Il faut bien voir que ce ne sont pas seulement certaines relations de domination qui reçoivent ce privilège d’invisibilité, mais aussi d’autres relations de pouvoir que l’on n’inclut pas habituellement dans les rapports de domination, mais qui sont pourtant tout aussi liberticides. N’oublions pas que, face au pouvoir de domination, il y a, entre autres, le pouvoir de constitution, qui est tout aussi redoutable. Exercer une domination sur le sujet humain déjà constitué, c’est sans doute exercer moins de pouvoir que d’être capable de le constituer comme le sujet qu’il est. Ne pas voir cela revient à dire que celui qui est capable d’emprisonner autrui est plus puissant que celui qui est capable de faire qu’autrui ait le désir, parce qu’il a été ainsi constitué, de s’emprisonner lui-même.

L’anarchisme est une philosophie de la non-transcendance qui s’institue elle-même comme transcendance.

L’anarchisme sacralise bien peu de chose. Il n’y a, dans son horizon, ni divinités, ni sens de l’histoire, ni principes soustraits à la possibilité d’être débattus, ni vérité établie une fois pour toutes... L’être humain est la mesure de toute chose, comme le voulait l’ancêtre du relativisme, et donc toutes les choses présentent la même fragilité et les mêmes limitations que l’être humain. Le fait que l’anarchisme tourne en dérision toute tentative d’en appeler à des vérités, à des valeurs, à des croyances réputées éternelles et incontestables constitue certainement une de ses caractéristiques les plus irritantes pour les esprits bien pensants.

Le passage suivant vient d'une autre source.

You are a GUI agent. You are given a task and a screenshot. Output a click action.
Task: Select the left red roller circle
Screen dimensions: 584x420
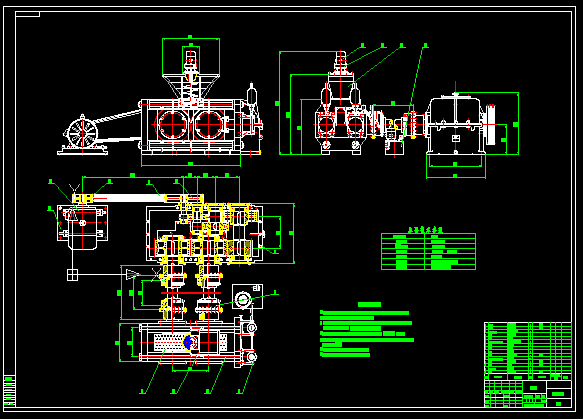coord(172,125)
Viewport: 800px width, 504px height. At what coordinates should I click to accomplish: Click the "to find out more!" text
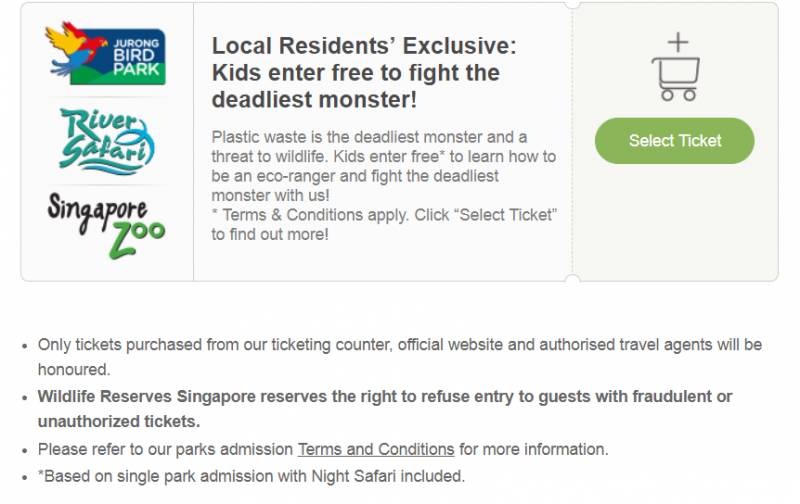[269, 234]
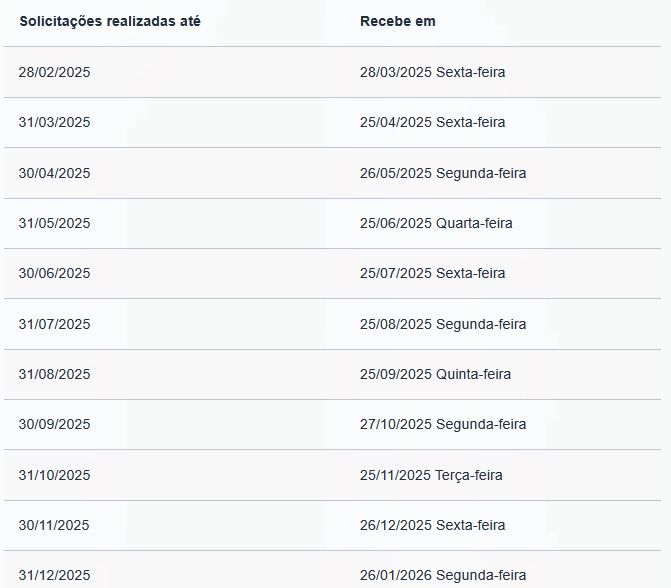Click the 30/04/2025 request date
This screenshot has height=588, width=671.
coord(54,173)
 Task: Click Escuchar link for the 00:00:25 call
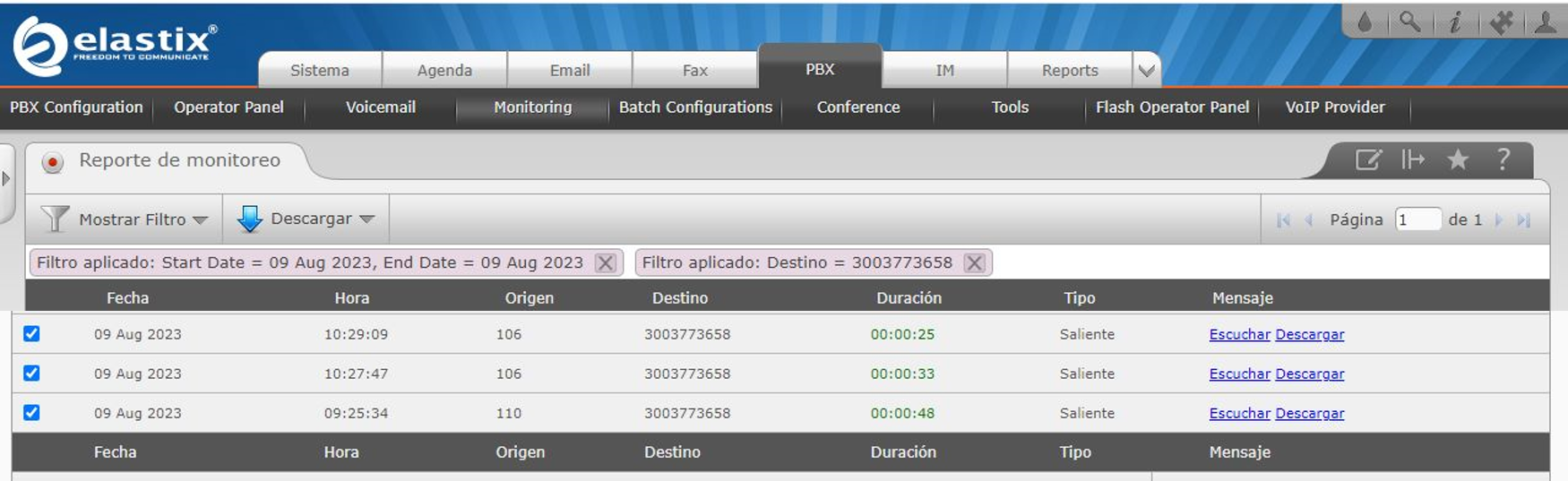coord(1239,334)

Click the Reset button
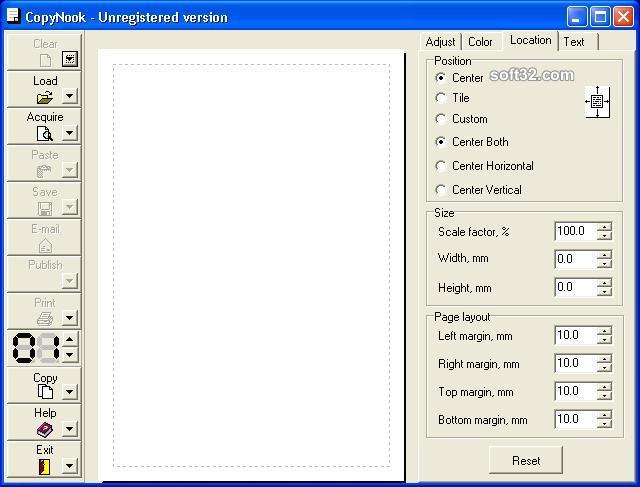tap(526, 460)
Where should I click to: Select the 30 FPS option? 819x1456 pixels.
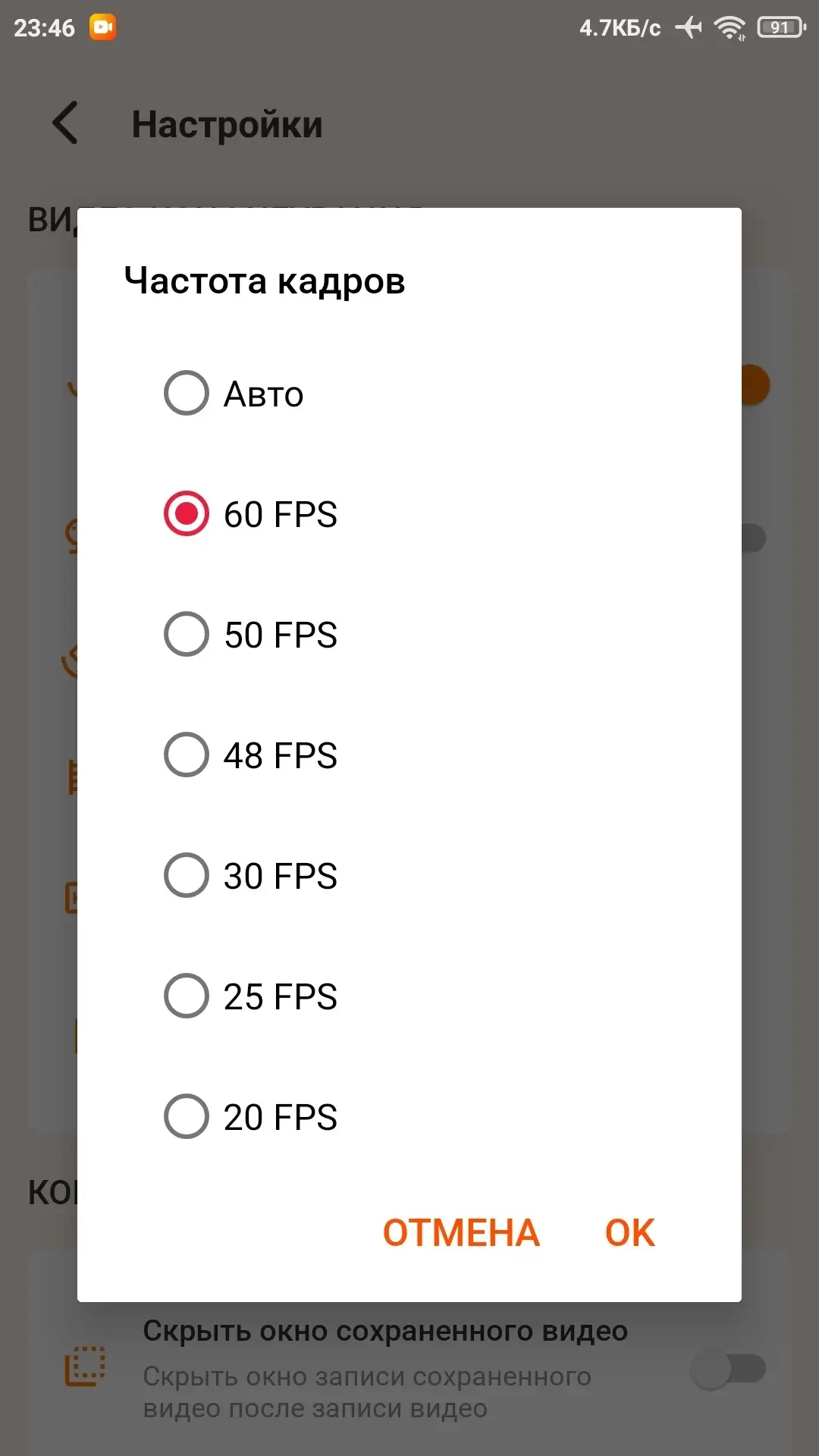tap(187, 875)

L’anarchiste dérange parce qu’il est toujours un mécréant, quel que soit le credo établi. Démolisseur de transcendances, l’anarchisme en construit cependant une qui prend curieusement la forme de ses propres traits. En effet, l’anarchisme veut bien admettre que ses propres formes d’expression, ses propres manifestations, sa propre formulation, sont changeantes au fil des temps et des cultures, mais il participe d’un essentialisme profond qui l’empêche d’accepter sa propre contingence radicale. L’anarchisme se perçoit comme étant consubstantiel à la condition humaine, dès l’instant où il soutient que les valeurs fondamentales qui le constituent, loin être circonstancielles, historiquement datées, périssables, provisoires et, en définitive, tout bêtement temporelles, ont été, sont et seront toujours liées à l’existence humaine. Les valeurs de liberté, d’autonomie, de respect d’autrui, de dignité individuelle et collective, de solidarité, de refus de l’autoritarisme, bref toutes ces valeurs qui fondent la pensée anarchiste deviennent les garantes de sa propre pérennité puisqu’elles sont prétendument liées à la manière humaine d’être au monde.

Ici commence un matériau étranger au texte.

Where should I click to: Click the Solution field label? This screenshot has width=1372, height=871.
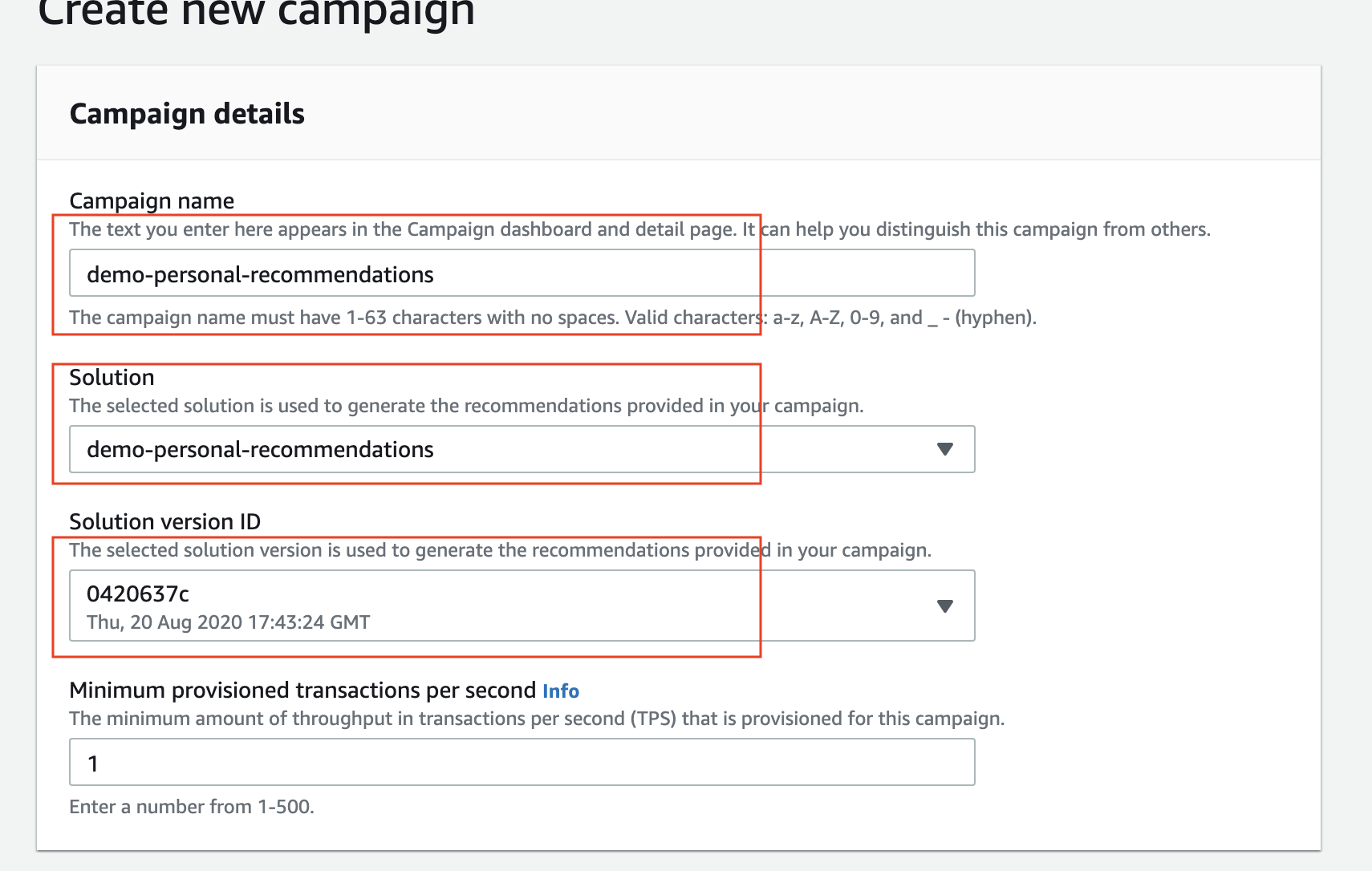point(112,377)
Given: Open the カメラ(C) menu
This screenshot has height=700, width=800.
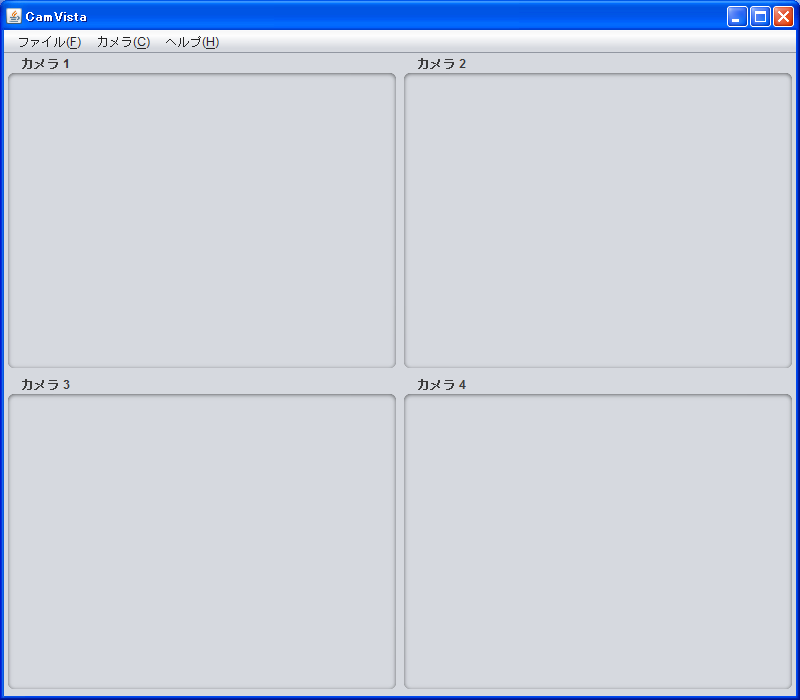Looking at the screenshot, I should tap(123, 42).
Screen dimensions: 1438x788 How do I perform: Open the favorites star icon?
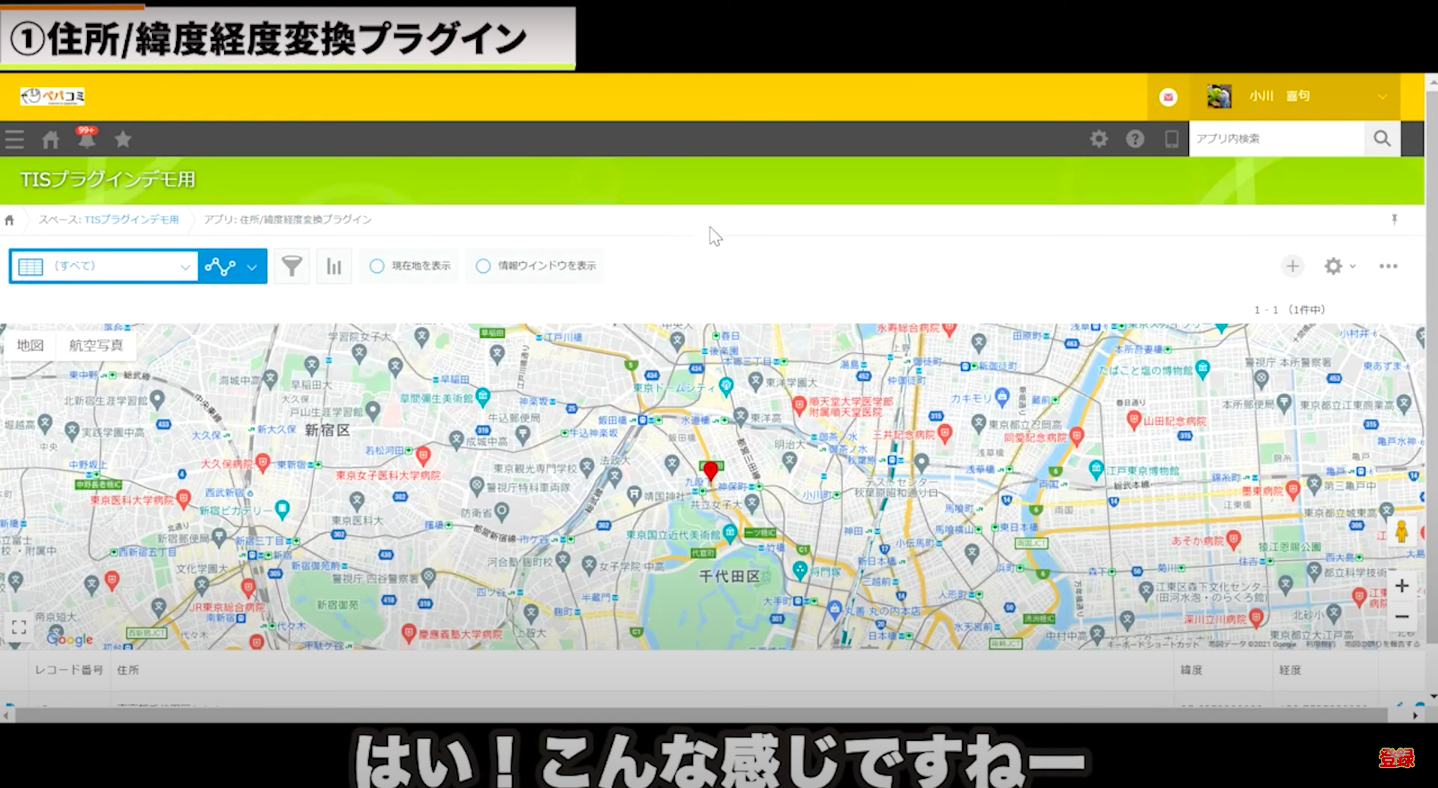pos(123,140)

La conclusion de ce raisonnement est simple : l’anarchisme peut rénover ses formes, il peut évoluer avec les époques, il peut même changer de nom, mais ce qui, en lui, est fondamental transcende les époques et, par conséquent, les individus concrets qui, eux, n’ont d’autre issue que de vivre toujours au sein d’une époque déterminée ! L’anarchisme est une arme redoutable contre la transcendance, mais c’est une arme qui se met hors de portée de ses propres coups...

Que conclure après ces commentaires critiques ou, mieux, autocritiques ?

Pour moi, l’anarchisme est un enfant de la modernité qui, le moment venu, s’éteindra avec elle, mais cette conviction est loin d’être teintée de pessimisme. En attendant sa prochaine disparition, l’anarchisme mérite largement que nous le cultivions comme l’on cultive une fleur dont la beauté naît, en bonne mesure, de la certitude quelle est en train d’épuiser pleinement le présent puisqu’il est son unique horizon.